Did you know that the endlessly recreated Keep Calm and Carry On poster was designed by the British Ministry of Information in 1939? It was planned to roll out if the Nazis ever invaded England; 2,500,000 copies of Keep Calm and Carry On were produced that year. Thankfully, the British government never had to publicize this optimistic piece of propaganda. (Although that didn’t stop the design’s late commercialization in 2000, when an old copy was discovered by a bookshop owner in Northumberland, England.) But what turning point occurred in World War II that allowed Winston Churchill to not only scrap the Keep Calm posters, but inspired the country to ring out its church bells, nationwide?
Keep Calm And Carry On
World War II in Great Britain
After the Allied triumphs of Operation Torch in Algeria and the Second Battle of El Alamein in Egypt, the people of England realized that their Prime Minister Winston Churchill had a plan to beat Germany. There was a new spirit in the air when Churchill addressed the Lord Mayor’s Luncheon in London on November 10, 1942. He delivered these motivational words:
“Now this is not the end. It is not even the beginning of the end.
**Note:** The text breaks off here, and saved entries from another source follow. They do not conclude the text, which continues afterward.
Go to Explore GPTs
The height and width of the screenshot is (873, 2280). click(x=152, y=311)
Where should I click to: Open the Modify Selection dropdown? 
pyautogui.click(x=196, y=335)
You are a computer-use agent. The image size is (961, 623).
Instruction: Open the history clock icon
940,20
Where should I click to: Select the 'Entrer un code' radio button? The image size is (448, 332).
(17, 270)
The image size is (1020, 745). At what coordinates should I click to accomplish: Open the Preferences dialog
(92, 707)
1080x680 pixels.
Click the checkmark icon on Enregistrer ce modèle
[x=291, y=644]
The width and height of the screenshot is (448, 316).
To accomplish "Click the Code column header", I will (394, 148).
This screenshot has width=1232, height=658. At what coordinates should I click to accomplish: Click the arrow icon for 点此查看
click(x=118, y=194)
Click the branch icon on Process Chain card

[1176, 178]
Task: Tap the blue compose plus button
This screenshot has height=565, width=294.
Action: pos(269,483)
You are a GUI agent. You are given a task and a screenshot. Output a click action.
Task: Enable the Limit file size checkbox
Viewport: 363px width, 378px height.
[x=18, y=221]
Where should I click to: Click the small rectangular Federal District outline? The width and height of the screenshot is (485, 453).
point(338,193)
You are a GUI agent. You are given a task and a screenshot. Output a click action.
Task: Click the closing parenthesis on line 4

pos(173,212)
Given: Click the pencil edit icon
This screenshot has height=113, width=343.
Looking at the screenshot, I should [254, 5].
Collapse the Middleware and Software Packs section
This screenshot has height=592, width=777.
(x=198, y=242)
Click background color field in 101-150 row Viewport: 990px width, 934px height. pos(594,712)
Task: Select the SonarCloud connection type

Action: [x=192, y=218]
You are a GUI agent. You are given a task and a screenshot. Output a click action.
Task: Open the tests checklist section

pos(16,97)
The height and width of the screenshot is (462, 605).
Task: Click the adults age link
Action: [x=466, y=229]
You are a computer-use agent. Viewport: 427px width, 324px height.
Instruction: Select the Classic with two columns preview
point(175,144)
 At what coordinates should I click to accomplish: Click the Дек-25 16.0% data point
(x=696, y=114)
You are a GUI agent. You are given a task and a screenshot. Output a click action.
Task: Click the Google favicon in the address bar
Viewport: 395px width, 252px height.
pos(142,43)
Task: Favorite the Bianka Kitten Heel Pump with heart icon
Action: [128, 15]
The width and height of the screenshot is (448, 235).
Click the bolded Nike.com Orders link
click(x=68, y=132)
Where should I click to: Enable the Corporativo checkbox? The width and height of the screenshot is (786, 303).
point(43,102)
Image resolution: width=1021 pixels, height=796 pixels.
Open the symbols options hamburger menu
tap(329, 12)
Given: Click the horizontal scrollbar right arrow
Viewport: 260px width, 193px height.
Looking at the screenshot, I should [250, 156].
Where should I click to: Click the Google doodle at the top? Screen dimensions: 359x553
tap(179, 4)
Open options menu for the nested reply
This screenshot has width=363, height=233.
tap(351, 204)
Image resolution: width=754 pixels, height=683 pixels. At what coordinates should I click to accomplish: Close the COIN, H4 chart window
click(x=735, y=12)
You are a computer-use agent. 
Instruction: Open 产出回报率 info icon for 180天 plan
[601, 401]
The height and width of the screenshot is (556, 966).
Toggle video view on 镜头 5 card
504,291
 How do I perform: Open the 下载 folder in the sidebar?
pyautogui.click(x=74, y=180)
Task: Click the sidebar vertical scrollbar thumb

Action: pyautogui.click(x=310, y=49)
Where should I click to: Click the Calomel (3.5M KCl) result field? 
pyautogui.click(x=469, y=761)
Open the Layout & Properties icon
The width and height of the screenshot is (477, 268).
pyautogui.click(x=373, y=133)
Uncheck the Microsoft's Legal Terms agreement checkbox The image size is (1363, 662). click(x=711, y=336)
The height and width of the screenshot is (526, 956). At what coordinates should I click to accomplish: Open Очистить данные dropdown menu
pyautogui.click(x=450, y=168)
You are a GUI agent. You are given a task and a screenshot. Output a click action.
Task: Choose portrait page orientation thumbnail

But it is, perhaps, the end of the beginning.
Henceforth Hitler’s Nazis will meet equally well armed, and perhaps better armed troops. Hence forth they will have to face in many theatres of war that superiority in the air which they have so often used without mercy against others, of which they boasted all round the world, and which they intended to use as an instrument for convincing all other peoples that all resistance to them was hopeless…”
On the following Sunday’s church services, on November 15, 1942, the whole country celebrated his message with a mass ringing of church bells. As the bells were meant to warn citizens of air raids or invasion by enemy troops, these bells had not been rung since 1940.
Church Bells on the Anniversary of WWII’s End
Winston Churchill: “Now We Are Masters of Our Fate”
The Role of Church Bells in Wartime
Famously, on May 8, 1945, the chime of church bells clanged far and wide celebrating of the end of the war across Allied nations. (This is known as VE Day: Victory Day in Europe)The commemorative peal of bells had not been heard in England since November 15, 1942. In general, the bells were intended to alert citizens of attacks by the Axis Powers throughout the war. But church bells also had another, darker wartime use.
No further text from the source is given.